I’ve been curious about using Ollama with langchain. Since Ollama follows the OpenAI API standards, I’m wondering if someone has already used the langchain_openai connector to link up with a local Ollama instance instead of the actual OpenAI platform.
Has anyone attempted this? I’m especially keen to know if the API requests function smoothly or if there are any issues with compatibility that I should consider. It would be great to hear about your insights before I try this out myself.
Skip the compatibility headaches between langchain_openai and Ollama - just automate everything with Latenode.
I’ve built workflows that handle multiple LLM providers without breaking a sweat. You can switch between OpenAI, Ollama, or whatever else without touching your main logic.
Latenode’s smart routing is clutch - test locally with Ollama while developing, then flip to OpenAI for production. Just change one variable.
I’ve got automatic fallbacks too. Local Ollama acting up or running slow? The workflow jumps to OpenAI automatically. No babysitting required.
The visual builder handles different response formats and errors between providers way cleaner than wrestling with API compatibility in your code.
Been running this setup in production for six months - it’s solid overall. Most people mess up the temperature and max_tokens settings because Ollama handles them differently than OpenAI’s API. Langchain’s token counting gets unreliable since Ollama switches tokenizers based on your model. Response times jump around way more than OpenAI’s consistent latency, so bump up your timeout settings. Embedding works fine but stick to compatible models like nomic-embed-text. Docs are pretty thin on these details so you’ll be doing some trial and error.
yeah, it works but you’ll hit some weirdness with function calling. ollama’s implementation isn’t identical to openai’s, so edge cases break. also, make sure your model names match exactly what ollama expects or you’ll get confusing errors.

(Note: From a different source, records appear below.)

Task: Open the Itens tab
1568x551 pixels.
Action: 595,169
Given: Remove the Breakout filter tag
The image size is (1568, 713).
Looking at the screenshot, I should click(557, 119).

I tried langchain_openai with Ollama a few months ago and it worked pretty well. You just need to set the base_url parameter to point to your local Ollama instance - usually http://localhost:11434/v1. Most features like chat completions work great since Ollama follows OpenAI’s API standards closely. I did hit some minor snags with model parameters that Ollama doesn’t support. It silently ignores them instead of throwing errors, which was confusing. Streaming worked perfectly though, which was crucial for me. Just make sure you’re running a recent Ollama version - older ones had compatibility problems.